I guess another way of dealing with the dance elements in baroque opera is to dance the whole thing. That’s what Mark Morris Dance Group do with this 1995 version of Purcell’s Dido and Aeneas. The work is performed as a modern dance piece with the singers off stage. As it’s a film rather than a record of a live performance, the singers can be, and are, occasionally pulled into the visuals.

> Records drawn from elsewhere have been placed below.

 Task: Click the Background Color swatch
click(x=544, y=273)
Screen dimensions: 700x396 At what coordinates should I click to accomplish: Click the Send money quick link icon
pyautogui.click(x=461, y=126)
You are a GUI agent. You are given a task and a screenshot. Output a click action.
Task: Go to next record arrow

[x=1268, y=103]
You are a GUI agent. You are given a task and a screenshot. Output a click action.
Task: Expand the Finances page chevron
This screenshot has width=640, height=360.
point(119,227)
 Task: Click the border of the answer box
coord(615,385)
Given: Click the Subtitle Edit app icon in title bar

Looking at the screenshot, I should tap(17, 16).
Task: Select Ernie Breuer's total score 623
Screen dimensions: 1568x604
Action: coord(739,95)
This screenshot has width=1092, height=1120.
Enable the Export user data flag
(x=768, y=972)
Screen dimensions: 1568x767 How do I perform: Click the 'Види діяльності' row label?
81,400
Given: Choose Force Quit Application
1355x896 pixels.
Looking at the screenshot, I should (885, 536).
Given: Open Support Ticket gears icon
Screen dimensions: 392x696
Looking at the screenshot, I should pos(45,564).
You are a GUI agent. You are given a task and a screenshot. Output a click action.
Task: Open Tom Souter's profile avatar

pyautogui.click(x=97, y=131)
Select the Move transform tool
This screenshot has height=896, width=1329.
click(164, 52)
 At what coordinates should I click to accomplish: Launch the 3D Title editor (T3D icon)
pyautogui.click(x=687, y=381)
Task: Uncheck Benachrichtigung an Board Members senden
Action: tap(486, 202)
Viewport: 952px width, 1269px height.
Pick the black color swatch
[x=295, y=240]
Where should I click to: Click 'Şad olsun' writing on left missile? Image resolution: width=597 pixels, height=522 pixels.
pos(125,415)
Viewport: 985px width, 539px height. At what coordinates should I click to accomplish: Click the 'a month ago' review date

The piece is played out on an elegant blue and grey stage and backdrop with a (very) few white props as required and all the dancers are dressed very simply in black so the look is very spare but very elegant. The choreography (by Mark Morris) is of a school of modern dance that I don’t really understand. It’s almost like a parody of one’s idea of modern dance. At times overly literal, at others very jerky and inelegant. It certainly doesn’t have much in common with ballet, even of the more abstract modern variety. In this case it’s not helped by Morris himself dancing both Dido and the Sorceress. Some might find this bold and exciting. I think he just looks like a very unconvincing transvestite and I’ve see more than a few of those! So, no, this approach doesn’t work for me.

Musically it’s not bad. Jennifer Lane sings Dido and the Sorceress. She’s fine as Dido though not in the same class as Connolly or Ewing. She, along with the two witches, witch it up more than I care for in the witchy bits. Russell Braun is Aeneas and he’s more lyrical and less gruff than is often the case. The Belinda is Ann Monoyios and, to be honest, she doesn’t sound entirely secure in the role. Mercury is sung by a soprano (uncredited) which is a bit odd and jarring. Tafelmusik supply the orchestra and chorus and are as good as you might expect. I think Jeanne Lamon is conducting but it’s not entirely clear from the disc or the package.

The filming is very good with the singers and chorus being effectively, if infrequently, inserted into the picture. The video quality is standard DVD with hard coded English subtitles. Dolby 2.0 is the only sound option. Documentation is minimal.


I think this one is strictly for the Mark Morris fans.